* [課題]
高橋光成の記事の「ライオンズ高橋光成、エースに」から「スした練習を行なっています」」までを、「シャドーピッチング」を「キャッチボール」に置き換えて書いてください。

ライオンズ高橋光成、エースになるための模索。動作解析で何を手に入れた? (2ページ目)

  • 中島大輔●取材・文 text by Nakajima Daisuke
  • photo by Jiji Photo

「フォームの再現性は、ずっとテーマとしてやってきたことです。今もシャドーピッチングを続けたり、それにフォーカスした練習を行なっています」

 近年、野球とテクノロジーの接近が急速に進んでいる。代表的なものが、トラックマンやラプソード、ホークアイという、人やボールの動きを高精度で追跡する機器だ。ハイスピードカメラにより、指からボールがリリースされる瞬間まで細かく見られるようになった。

 高橋が投球フォームの再現性を高めた裏には、こうしたテクノロジーを積極的に活用していることがある。2019年シーズンオフから動作解析のエキスパートに依頼し、ピッチングという行為を突き詰めるようになった。

「データ活用について、最初は何もわからない状態だったと思います。徐々に自分のやりたいことや、進みたい方向が少しずつクリアになってきたような印象がありますね」

 動作解析を担当するネクストベース社のアナリスト、森本崚太氏はそう語る。

(インターフェース要素の記録)
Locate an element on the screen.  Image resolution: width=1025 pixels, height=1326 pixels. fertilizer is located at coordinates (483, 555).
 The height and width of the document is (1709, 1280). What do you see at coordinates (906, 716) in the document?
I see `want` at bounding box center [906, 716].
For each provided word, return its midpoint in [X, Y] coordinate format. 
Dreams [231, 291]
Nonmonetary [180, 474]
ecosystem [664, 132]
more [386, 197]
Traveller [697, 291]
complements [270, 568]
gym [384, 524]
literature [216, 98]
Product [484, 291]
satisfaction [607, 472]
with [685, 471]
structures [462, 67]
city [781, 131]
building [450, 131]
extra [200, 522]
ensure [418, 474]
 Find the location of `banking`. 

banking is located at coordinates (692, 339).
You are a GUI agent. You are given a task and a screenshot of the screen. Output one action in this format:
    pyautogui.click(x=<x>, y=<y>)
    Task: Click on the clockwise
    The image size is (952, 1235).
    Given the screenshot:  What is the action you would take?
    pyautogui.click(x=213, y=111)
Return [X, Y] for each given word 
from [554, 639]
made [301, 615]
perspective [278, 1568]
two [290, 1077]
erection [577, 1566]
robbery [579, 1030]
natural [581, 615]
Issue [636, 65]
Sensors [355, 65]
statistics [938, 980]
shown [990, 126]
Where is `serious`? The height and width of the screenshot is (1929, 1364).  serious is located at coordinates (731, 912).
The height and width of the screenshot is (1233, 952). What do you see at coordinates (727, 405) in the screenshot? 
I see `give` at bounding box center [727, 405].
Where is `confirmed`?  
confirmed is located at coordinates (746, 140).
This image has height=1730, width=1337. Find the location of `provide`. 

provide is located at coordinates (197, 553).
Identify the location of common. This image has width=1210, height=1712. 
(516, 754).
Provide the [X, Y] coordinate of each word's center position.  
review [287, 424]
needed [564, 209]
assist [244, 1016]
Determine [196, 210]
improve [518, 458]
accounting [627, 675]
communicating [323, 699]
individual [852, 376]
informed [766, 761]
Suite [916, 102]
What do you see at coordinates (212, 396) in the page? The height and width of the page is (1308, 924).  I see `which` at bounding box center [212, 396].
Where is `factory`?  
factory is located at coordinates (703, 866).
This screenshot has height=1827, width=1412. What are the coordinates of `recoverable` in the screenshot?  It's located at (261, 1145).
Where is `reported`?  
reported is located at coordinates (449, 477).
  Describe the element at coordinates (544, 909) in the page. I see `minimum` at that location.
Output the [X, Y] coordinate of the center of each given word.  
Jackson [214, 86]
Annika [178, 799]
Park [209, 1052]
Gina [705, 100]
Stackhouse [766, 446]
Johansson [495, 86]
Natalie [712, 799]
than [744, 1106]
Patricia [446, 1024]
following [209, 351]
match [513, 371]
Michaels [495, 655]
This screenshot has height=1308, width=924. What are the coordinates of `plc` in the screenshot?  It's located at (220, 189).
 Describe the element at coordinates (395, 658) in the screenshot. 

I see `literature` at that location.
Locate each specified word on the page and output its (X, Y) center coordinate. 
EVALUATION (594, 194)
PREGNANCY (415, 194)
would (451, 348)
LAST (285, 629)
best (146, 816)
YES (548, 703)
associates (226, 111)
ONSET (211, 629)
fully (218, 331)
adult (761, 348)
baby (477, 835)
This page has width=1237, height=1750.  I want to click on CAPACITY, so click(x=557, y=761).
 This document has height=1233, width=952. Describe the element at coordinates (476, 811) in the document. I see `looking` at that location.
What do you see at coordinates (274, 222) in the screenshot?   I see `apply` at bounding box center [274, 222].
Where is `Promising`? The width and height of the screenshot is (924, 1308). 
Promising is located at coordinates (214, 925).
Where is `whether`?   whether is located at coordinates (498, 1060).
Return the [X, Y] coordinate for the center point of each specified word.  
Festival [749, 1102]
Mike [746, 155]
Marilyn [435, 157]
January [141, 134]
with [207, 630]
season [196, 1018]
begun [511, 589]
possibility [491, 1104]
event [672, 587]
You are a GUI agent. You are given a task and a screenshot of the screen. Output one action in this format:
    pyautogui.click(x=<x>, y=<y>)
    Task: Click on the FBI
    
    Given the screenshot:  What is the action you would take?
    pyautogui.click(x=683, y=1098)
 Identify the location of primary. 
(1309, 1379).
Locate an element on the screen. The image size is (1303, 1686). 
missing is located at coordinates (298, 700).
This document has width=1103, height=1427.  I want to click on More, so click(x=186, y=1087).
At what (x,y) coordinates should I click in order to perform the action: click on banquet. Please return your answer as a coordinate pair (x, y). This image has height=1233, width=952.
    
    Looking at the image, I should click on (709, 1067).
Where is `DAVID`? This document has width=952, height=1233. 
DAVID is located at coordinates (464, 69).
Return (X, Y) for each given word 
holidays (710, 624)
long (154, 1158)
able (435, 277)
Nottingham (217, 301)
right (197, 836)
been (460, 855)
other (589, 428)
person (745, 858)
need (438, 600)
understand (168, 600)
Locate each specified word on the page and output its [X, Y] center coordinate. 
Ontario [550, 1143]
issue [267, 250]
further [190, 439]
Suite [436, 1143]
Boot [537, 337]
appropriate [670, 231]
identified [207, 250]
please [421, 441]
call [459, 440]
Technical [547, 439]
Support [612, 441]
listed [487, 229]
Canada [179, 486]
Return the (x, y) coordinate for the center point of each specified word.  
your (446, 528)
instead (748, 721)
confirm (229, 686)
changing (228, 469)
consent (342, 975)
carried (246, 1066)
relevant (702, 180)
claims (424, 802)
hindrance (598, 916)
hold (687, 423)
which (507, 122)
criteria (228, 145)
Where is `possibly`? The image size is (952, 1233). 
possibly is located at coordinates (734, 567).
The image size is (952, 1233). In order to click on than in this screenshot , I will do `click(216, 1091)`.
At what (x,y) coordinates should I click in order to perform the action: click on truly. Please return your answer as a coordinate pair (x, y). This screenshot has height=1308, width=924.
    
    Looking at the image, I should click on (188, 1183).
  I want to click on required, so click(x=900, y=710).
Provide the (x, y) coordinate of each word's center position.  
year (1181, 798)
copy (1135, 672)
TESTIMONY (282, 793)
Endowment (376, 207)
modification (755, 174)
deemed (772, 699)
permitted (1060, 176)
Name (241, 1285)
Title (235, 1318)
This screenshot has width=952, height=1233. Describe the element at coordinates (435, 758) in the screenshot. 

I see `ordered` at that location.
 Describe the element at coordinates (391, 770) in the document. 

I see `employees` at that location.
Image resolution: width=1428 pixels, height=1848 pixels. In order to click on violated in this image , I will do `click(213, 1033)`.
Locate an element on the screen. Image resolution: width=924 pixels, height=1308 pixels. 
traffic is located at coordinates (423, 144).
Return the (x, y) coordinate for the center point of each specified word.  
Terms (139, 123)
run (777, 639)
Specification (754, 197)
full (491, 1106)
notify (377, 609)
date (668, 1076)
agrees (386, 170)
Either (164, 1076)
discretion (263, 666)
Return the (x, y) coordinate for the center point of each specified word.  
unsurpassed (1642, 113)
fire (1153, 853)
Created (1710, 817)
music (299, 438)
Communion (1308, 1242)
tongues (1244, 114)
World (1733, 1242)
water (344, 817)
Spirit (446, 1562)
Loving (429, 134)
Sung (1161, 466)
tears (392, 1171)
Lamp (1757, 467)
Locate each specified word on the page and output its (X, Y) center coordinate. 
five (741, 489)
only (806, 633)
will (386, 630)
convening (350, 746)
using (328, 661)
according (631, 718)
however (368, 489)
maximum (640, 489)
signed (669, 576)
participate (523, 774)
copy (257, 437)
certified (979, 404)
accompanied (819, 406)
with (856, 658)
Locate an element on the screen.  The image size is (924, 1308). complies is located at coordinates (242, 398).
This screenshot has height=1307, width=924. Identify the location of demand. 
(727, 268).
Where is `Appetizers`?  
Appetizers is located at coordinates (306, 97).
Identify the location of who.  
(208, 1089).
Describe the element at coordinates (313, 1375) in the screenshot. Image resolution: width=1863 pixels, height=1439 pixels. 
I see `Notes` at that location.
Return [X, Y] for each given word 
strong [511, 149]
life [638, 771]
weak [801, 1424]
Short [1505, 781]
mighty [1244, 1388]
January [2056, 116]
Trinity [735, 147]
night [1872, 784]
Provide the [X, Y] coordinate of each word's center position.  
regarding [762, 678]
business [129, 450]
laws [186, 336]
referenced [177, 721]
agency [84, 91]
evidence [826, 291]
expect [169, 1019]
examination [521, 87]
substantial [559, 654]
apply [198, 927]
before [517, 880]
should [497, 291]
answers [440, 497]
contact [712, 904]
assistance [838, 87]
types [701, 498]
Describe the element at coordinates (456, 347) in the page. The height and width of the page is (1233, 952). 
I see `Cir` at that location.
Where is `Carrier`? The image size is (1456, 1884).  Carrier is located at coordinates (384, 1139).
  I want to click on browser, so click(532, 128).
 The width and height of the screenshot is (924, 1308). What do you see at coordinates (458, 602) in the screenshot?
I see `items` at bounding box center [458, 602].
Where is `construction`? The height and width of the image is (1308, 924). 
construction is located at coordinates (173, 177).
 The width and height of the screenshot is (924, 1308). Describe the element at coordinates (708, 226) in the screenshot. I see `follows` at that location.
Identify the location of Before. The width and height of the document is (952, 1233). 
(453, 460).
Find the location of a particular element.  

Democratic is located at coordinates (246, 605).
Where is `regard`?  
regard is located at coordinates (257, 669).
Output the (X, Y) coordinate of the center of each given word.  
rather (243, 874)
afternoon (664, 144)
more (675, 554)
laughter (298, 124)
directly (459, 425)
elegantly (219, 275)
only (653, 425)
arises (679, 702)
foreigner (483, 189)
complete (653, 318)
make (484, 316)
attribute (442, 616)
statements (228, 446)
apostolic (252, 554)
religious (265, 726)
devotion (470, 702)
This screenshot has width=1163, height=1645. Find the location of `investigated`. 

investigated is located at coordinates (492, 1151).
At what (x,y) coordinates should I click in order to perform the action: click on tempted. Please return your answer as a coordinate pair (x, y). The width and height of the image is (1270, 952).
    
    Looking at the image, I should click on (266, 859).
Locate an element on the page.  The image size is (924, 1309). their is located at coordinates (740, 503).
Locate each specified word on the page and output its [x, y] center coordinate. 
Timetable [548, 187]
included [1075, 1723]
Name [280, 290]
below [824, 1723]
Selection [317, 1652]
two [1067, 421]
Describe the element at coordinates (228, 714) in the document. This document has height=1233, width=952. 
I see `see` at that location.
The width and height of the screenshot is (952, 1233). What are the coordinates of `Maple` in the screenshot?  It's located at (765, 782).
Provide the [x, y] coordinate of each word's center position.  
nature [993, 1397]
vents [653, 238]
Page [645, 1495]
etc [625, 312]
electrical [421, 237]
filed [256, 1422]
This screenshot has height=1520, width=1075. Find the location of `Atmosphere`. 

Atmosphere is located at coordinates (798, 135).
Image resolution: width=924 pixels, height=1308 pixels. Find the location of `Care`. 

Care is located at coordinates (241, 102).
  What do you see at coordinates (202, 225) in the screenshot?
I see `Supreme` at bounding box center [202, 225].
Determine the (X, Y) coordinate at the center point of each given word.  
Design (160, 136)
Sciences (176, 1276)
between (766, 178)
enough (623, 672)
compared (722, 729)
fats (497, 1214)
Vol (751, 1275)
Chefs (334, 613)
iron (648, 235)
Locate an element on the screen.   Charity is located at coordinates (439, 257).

* [解答]
ライオンズ高橋光成、エースになるための模索。動作解析で何を手に入れた? (2ページ目)

  • 中島大輔●取材・文 text by Nakajima Daisuke
  • photo by Jiji Photo

「フォームの再現性は、ずっとテーマとしてやってきたことです。今もキャッチボールを続けたり、それにフォーカスした練習を行なっています」